— Try it —
Set down exactly the lines below between the line holding "Blogs (185, 106)" and the line holding "No (85, 2436)", inclusive; no other line belongs in the answer.

— Extracted entries —
- - - - - - -
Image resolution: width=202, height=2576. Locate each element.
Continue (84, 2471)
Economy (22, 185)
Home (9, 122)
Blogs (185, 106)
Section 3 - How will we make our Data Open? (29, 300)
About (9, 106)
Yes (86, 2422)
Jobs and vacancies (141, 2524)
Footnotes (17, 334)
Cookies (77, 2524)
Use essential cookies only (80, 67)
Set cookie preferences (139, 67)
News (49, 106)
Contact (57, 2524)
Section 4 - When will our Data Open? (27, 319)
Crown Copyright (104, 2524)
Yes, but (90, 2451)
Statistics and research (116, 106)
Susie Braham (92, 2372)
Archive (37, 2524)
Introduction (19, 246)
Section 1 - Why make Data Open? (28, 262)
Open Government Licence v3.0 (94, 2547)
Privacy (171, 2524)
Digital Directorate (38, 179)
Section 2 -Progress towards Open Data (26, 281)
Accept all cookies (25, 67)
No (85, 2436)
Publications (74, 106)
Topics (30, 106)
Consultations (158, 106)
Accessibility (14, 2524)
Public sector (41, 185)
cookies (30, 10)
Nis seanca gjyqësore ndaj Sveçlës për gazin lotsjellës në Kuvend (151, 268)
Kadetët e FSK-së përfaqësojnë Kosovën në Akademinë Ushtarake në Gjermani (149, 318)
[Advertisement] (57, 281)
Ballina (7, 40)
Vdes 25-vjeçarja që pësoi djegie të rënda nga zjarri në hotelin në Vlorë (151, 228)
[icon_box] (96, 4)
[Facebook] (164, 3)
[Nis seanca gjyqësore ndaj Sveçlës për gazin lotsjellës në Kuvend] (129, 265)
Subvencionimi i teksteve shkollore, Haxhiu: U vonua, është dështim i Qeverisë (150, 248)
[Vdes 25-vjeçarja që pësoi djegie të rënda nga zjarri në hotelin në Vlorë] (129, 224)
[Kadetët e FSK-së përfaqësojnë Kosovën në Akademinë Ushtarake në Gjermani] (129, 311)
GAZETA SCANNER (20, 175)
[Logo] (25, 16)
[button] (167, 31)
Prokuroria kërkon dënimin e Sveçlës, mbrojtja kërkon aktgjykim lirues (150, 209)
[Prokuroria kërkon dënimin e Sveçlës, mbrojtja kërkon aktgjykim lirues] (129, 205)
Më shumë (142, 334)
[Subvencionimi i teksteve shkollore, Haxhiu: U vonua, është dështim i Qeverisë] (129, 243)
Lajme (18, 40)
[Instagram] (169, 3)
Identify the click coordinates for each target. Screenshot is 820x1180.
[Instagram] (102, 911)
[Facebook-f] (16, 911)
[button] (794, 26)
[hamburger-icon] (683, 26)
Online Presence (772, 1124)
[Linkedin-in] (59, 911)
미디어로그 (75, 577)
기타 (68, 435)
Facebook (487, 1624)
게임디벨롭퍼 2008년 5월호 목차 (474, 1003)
- - - - - - -
— Expected answer —
Blogs (185, 106)
Section 3 - How will we make our Data Open? (29, 300)
About (9, 106)
Yes (86, 2422)
Jobs and vacancies (141, 2524)
Footnotes (17, 334)
Cookies (77, 2524)
Use essential cookies only (80, 67)
Set cookie preferences (139, 67)
News (49, 106)
Contact (57, 2524)
Section 4 - When will our Data Open? (27, 319)
Crown Copyright (104, 2524)
Yes, but (90, 2451)
Statistics and research (116, 106)
Susie Braham (92, 2372)
Archive (37, 2524)
Introduction (19, 246)
Section 1 - Why make Data Open? (28, 262)
Open Government Licence v3.0 (94, 2547)
Privacy (171, 2524)
Digital Directorate (38, 179)
Section 2 -Progress towards Open Data (26, 281)
Accept all cookies (25, 67)
No (85, 2436)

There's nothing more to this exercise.